Regardless of a population's ploidy level, more S-alleles should be maintained in larger populations (Vekemans et al., 1998; Busch & Schoen, 2008), since genetic drift causes the loss of S-allele diversity (Wright, 1939; Lawrence, 2000). Theoretical connections between S-allele number and mate availability have been established in simple diploid models (Vekemans et al., 1998; Vallejo-Marín & Uyenoyama, 2004; Young & Pickup, 2010). To our knowledge, relationships between population size, S-allele number, and mate availability have not been extended to higher ploidy levels (e.g. tetraploids). On the one hand, the fact that polyploid pollen harbors more S-alleles would predict relatively low mate availability in tetraploids compared with otherwise identical diploids. On the other hand, tetrasomic inheritance generates a greater array of pollen genotypes (Bever & Felber, 1992), which increases the probability that any one pollen grain is compatible with a maternal S-locus genotype. For instance, a heterozygous maternal tetraploid genotype at the S-locus (S₁S₂S₃S₄) can produce offspring using diploid pollen made by genotypes sharing two S-alleles in common (e.g. an S₁S₂S₅S₆ pollen parent, which generates S₅S₆ pollen grains). By contrast, all plants sharing two S-alleles in common are fully cross-incompatible in an otherwise identical diploid system – suggesting relatively high mate availability in tetraploids compared with diploids. Given these important considerations, there is a general need to develop simple population genetic simulations that aid the interpretation of studies on the function of SI systems in natural polyploid populations (Bleeker, 2004; Willi et al., 2005).

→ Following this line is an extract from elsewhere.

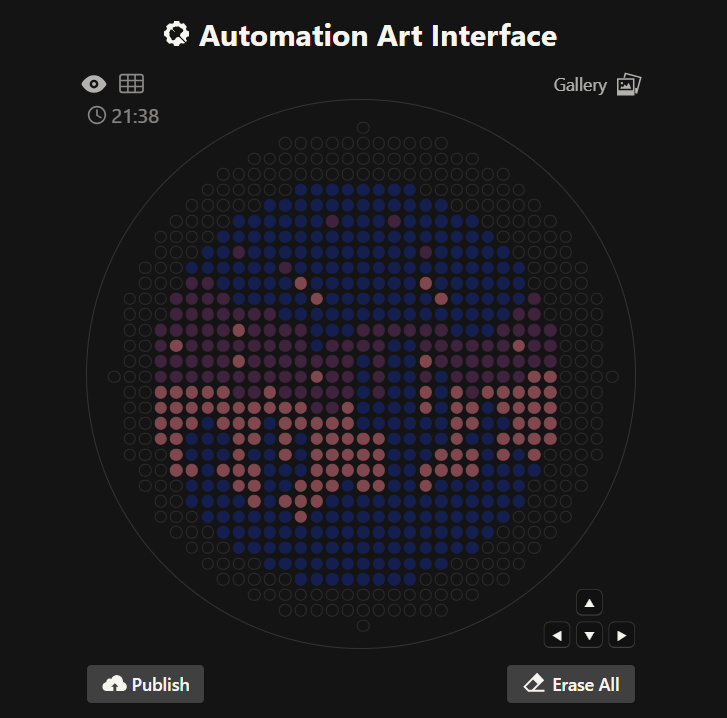
Task: Click the clock icon beside the timer
Action: tap(97, 116)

Here, we evaluated patterns of seed production from self- and outcross pollinations in 13 populations of a tetraploid herb, Argentina anserina, with genomic estimates of effective population size (Cisternas-Fuentes & Koski, 2023) to quantify mate limitation and the self-compatibility index (SCI). We couple crossing results with detailed histological analyses at the pollen–pistil interface to assess the causes of reproductive failure and the magnitude of leakiness in self-recognition. Previous studies in this system demonstrate that populations in Southwest Colorado are effectively small (1–15 N_E; Cisternas-Fuentes & Koski, 2023), and that recognition and arrest of self-pollen occurs after pollen germinates, often in the upper ⅔ of the style which is characteristic of GSI (Franklin-Tong & Franklin, 2003). Some level of leakiness in the SI mechanism may exist due to the occasional production of seed from self-pollinations (Cisternas-Fuentes et al., 2023) though among-population differences in leakiness have not been assessed. We addressed the following questions:

1. Is mate availability reduced in populations with small effective population size?

   1. At what stage of the pollen–pistil interaction does outcross reproductive failure occur?

2. How do the empirical relationships between S-allele diversity and mate availability relate to that predicted from population genetic simulations in tetraploids?
3. Do smaller populations with lower mate availability exhibit leakier self-recognition?
4. Does leakiness predict variation in the SCI and contribute to variation in seed production at the individual plant and population levels?